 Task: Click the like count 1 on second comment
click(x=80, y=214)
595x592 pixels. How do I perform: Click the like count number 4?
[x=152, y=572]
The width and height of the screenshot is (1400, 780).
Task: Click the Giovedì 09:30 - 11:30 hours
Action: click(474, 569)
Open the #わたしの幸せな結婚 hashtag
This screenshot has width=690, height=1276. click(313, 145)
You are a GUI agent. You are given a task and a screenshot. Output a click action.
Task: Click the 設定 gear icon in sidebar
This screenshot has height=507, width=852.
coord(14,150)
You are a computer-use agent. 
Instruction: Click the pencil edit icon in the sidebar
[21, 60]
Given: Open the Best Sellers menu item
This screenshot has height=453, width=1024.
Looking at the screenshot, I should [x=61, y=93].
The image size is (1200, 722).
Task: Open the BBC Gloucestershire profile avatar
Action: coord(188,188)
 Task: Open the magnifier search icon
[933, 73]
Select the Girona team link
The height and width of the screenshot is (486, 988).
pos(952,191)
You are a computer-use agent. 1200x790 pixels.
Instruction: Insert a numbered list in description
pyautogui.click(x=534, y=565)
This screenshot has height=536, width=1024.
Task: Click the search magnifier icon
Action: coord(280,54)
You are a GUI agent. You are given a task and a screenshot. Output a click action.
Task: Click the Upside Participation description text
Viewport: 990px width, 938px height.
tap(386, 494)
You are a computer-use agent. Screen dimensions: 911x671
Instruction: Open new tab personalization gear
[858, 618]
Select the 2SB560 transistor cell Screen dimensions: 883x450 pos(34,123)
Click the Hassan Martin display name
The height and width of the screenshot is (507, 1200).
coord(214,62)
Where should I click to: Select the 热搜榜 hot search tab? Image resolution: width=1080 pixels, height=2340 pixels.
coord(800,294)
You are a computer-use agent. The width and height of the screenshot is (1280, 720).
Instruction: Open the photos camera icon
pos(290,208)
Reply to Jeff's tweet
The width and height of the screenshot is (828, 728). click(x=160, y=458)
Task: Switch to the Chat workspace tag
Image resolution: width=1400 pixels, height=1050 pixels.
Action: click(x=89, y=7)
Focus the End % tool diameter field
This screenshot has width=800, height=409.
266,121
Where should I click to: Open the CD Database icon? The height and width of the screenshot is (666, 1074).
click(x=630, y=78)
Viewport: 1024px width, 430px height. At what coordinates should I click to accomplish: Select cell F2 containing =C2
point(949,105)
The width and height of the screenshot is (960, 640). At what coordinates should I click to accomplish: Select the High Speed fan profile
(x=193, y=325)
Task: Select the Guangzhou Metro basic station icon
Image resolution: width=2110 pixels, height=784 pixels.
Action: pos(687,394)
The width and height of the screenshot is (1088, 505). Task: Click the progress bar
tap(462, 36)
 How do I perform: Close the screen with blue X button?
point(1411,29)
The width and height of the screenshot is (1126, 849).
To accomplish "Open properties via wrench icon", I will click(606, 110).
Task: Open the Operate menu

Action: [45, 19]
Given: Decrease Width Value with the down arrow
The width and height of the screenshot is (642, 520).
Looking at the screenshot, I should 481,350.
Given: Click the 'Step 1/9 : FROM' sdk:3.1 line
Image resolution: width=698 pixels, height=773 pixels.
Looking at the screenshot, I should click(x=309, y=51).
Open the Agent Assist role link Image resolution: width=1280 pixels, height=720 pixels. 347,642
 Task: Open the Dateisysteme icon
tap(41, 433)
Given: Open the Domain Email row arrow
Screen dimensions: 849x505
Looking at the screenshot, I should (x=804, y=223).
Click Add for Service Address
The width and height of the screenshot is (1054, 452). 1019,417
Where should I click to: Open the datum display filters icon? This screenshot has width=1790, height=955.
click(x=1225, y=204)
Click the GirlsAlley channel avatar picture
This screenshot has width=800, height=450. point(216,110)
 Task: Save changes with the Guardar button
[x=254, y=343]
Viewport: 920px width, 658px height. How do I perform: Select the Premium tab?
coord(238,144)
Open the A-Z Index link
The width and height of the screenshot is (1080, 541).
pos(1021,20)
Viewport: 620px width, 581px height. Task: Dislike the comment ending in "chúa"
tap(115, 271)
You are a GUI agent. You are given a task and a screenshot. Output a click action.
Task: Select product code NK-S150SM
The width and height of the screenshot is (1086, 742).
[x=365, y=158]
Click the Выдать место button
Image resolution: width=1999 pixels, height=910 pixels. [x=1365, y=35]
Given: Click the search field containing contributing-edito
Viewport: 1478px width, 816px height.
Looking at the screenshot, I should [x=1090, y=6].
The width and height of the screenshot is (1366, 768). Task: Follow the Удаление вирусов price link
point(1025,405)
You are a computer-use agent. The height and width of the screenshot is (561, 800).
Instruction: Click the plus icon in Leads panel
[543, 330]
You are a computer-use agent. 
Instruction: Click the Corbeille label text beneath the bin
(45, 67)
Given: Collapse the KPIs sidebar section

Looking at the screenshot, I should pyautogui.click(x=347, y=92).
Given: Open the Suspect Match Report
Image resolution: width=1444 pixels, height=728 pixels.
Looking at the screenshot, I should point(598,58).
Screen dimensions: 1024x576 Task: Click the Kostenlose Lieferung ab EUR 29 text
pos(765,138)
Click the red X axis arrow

+ + + +

> [Task brief] Reply with an exact transcription of the material above.

> [Solved problem]
 Task: Click the like count 1 on second comment
click(x=80, y=214)
595x592 pixels. How do I perform: Click the like count number 4?
[x=152, y=572]
The width and height of the screenshot is (1400, 780).
Task: Click the Giovedì 09:30 - 11:30 hours
Action: click(474, 569)
Open the #わたしの幸せな結婚 hashtag
This screenshot has width=690, height=1276. click(313, 145)
You are a GUI agent. You are given a task and a screenshot. Output a click action.
Task: Click the 設定 gear icon in sidebar
This screenshot has height=507, width=852.
coord(14,150)
You are a computer-use agent. 
Instruction: Click the pencil edit icon in the sidebar
[21, 60]
Given: Open the Best Sellers menu item
This screenshot has height=453, width=1024.
Looking at the screenshot, I should [x=61, y=93].
The image size is (1200, 722).
Task: Open the BBC Gloucestershire profile avatar
Action: coord(188,188)
 Task: Open the magnifier search icon
[933, 73]
Select the Girona team link
The height and width of the screenshot is (486, 988).
pos(952,191)
You are a computer-use agent. 1200x790 pixels.
Instruction: Insert a numbered list in description
pyautogui.click(x=534, y=565)
This screenshot has height=536, width=1024.
Task: Click the search magnifier icon
Action: coord(280,54)
You are a GUI agent. You are given a task and a screenshot. Output a click action.
Task: Click the Upside Participation description text
Viewport: 990px width, 938px height.
tap(386, 494)
You are a computer-use agent. Screen dimensions: 911x671
Instruction: Open new tab personalization gear
[858, 618]
Select the 2SB560 transistor cell Screen dimensions: 883x450 pos(34,123)
Click the Hassan Martin display name
The height and width of the screenshot is (507, 1200).
coord(214,62)
Where should I click to: Select the 热搜榜 hot search tab? Image resolution: width=1080 pixels, height=2340 pixels.
coord(800,294)
You are a computer-use agent. The width and height of the screenshot is (1280, 720).
Instruction: Open the photos camera icon
pos(290,208)
Reply to Jeff's tweet
The width and height of the screenshot is (828, 728). click(x=160, y=458)
Task: Switch to the Chat workspace tag
Image resolution: width=1400 pixels, height=1050 pixels.
Action: click(x=89, y=7)
Focus the End % tool diameter field
This screenshot has width=800, height=409.
266,121
Where should I click to: Open the CD Database icon? The height and width of the screenshot is (666, 1074).
click(x=630, y=78)
Viewport: 1024px width, 430px height. At what coordinates should I click to accomplish: Select cell F2 containing =C2
point(949,105)
The width and height of the screenshot is (960, 640). At what coordinates should I click to accomplish: Select the High Speed fan profile
(x=193, y=325)
Task: Select the Guangzhou Metro basic station icon
Image resolution: width=2110 pixels, height=784 pixels.
Action: pos(687,394)
The width and height of the screenshot is (1088, 505). Task: Click the progress bar
tap(462, 36)
 How do I perform: Close the screen with blue X button?
point(1411,29)
The width and height of the screenshot is (1126, 849).
To accomplish "Open properties via wrench icon", I will click(606, 110).
Task: Open the Operate menu

Action: [45, 19]
Given: Decrease Width Value with the down arrow
The width and height of the screenshot is (642, 520).
Looking at the screenshot, I should 481,350.
Given: Click the 'Step 1/9 : FROM' sdk:3.1 line
Image resolution: width=698 pixels, height=773 pixels.
Looking at the screenshot, I should click(x=309, y=51).
Open the Agent Assist role link Image resolution: width=1280 pixels, height=720 pixels. 347,642
 Task: Open the Dateisysteme icon
tap(41, 433)
Given: Open the Domain Email row arrow
Screen dimensions: 849x505
Looking at the screenshot, I should (x=804, y=223).
Click Add for Service Address
The width and height of the screenshot is (1054, 452). 1019,417
Where should I click to: Open the datum display filters icon? This screenshot has width=1790, height=955.
click(x=1225, y=204)
Click the GirlsAlley channel avatar picture
This screenshot has width=800, height=450. point(216,110)
 Task: Save changes with the Guardar button
[x=254, y=343]
Viewport: 920px width, 658px height. How do I perform: Select the Premium tab?
coord(238,144)
Open the A-Z Index link
The width and height of the screenshot is (1080, 541).
pos(1021,20)
Viewport: 620px width, 581px height. Task: Dislike the comment ending in "chúa"
tap(115, 271)
You are a GUI agent. You are given a task and a screenshot. Output a click action.
Task: Select product code NK-S150SM
The width and height of the screenshot is (1086, 742).
[x=365, y=158]
Click the Выдать место button
Image resolution: width=1999 pixels, height=910 pixels. [x=1365, y=35]
Given: Click the search field containing contributing-edito
Viewport: 1478px width, 816px height.
Looking at the screenshot, I should [x=1090, y=6].
The width and height of the screenshot is (1366, 768). Task: Follow the Удаление вирусов price link
point(1025,405)
You are a computer-use agent. The height and width of the screenshot is (561, 800).
Instruction: Click the plus icon in Leads panel
[543, 330]
You are a computer-use agent. 
Instruction: Click the Corbeille label text beneath the bin
(45, 67)
Given: Collapse the KPIs sidebar section

Looking at the screenshot, I should pyautogui.click(x=347, y=92).
Given: Open the Suspect Match Report
Image resolution: width=1444 pixels, height=728 pixels.
Looking at the screenshot, I should point(598,58).
Screen dimensions: 1024x576 Task: Click the Kostenlose Lieferung ab EUR 29 text
pos(765,138)
Click the red X axis arrow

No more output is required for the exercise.